Stored data entries

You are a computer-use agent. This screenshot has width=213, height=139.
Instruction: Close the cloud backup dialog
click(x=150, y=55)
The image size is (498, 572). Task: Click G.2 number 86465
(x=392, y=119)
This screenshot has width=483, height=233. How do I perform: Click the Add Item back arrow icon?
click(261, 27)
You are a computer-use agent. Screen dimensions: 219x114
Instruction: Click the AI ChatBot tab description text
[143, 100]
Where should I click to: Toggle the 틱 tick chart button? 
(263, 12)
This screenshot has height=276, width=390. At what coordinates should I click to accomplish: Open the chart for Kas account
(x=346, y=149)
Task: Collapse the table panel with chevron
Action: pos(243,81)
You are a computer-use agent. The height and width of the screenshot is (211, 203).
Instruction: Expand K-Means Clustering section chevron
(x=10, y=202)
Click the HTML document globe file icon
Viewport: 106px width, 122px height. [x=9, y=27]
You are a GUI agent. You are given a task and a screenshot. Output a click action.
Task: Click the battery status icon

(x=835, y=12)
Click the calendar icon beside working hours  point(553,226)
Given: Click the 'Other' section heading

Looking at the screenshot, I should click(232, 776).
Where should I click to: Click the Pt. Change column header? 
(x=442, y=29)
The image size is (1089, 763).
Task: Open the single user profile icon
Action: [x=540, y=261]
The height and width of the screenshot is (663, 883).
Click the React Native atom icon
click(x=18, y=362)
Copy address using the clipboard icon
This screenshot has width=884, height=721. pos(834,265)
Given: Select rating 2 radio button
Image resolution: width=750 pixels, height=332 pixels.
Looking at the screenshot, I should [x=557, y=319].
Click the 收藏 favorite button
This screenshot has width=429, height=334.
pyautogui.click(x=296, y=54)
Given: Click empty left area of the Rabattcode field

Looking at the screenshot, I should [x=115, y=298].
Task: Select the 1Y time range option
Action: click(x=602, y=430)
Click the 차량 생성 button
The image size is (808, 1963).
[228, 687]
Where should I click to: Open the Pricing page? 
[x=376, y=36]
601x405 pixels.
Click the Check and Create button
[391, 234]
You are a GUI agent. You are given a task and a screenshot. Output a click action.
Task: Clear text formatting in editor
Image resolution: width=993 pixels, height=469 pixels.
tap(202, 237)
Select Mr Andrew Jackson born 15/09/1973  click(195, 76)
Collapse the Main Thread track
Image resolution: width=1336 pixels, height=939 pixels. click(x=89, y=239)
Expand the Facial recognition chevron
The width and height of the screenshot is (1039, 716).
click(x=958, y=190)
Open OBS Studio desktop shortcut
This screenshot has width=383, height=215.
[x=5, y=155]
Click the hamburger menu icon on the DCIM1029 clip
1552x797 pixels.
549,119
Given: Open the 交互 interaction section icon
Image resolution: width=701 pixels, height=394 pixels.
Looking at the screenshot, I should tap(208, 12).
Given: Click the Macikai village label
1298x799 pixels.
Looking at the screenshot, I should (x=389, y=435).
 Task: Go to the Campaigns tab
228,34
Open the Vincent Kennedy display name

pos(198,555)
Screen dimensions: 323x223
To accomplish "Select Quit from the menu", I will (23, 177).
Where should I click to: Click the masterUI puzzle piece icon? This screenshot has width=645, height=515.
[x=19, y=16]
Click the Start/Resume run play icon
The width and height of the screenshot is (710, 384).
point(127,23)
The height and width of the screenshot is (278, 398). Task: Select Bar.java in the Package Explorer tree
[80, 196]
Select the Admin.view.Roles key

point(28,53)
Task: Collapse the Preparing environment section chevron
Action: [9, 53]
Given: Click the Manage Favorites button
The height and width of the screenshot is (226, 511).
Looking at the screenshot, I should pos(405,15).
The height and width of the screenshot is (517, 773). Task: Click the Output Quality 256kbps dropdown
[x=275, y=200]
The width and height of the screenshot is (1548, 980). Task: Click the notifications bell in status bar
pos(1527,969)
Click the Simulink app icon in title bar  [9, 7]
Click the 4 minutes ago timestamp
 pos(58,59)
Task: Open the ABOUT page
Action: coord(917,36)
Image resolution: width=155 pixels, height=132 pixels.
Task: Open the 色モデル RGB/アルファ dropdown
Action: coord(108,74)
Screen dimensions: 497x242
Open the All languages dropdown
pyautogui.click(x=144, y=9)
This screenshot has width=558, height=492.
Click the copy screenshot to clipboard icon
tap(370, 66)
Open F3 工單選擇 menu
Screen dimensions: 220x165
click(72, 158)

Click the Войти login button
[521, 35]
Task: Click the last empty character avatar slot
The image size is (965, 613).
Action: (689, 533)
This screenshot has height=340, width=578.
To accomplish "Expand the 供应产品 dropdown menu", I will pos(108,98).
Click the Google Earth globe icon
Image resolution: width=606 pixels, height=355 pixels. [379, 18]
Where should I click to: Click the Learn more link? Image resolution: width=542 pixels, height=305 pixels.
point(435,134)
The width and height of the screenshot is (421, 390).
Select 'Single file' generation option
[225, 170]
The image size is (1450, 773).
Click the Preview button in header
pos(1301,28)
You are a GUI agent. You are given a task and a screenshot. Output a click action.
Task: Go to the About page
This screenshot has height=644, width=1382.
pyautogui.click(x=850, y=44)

_What this task involves_
Keeping every character as it is, restate the lines above that run from the line with "Select the Admin.view.Roles key" through the line with "Click the Simulink", both included, and nothing else.

_Task response_
Select the Admin.view.Roles key

point(28,53)
Task: Collapse the Preparing environment section chevron
Action: [9, 53]
Given: Click the Manage Favorites button
The height and width of the screenshot is (226, 511).
Looking at the screenshot, I should pos(405,15).
The height and width of the screenshot is (517, 773). Task: Click the Output Quality 256kbps dropdown
[x=275, y=200]
The width and height of the screenshot is (1548, 980). Task: Click the notifications bell in status bar
pos(1527,969)
Click the Simulink app icon in title bar  [9, 7]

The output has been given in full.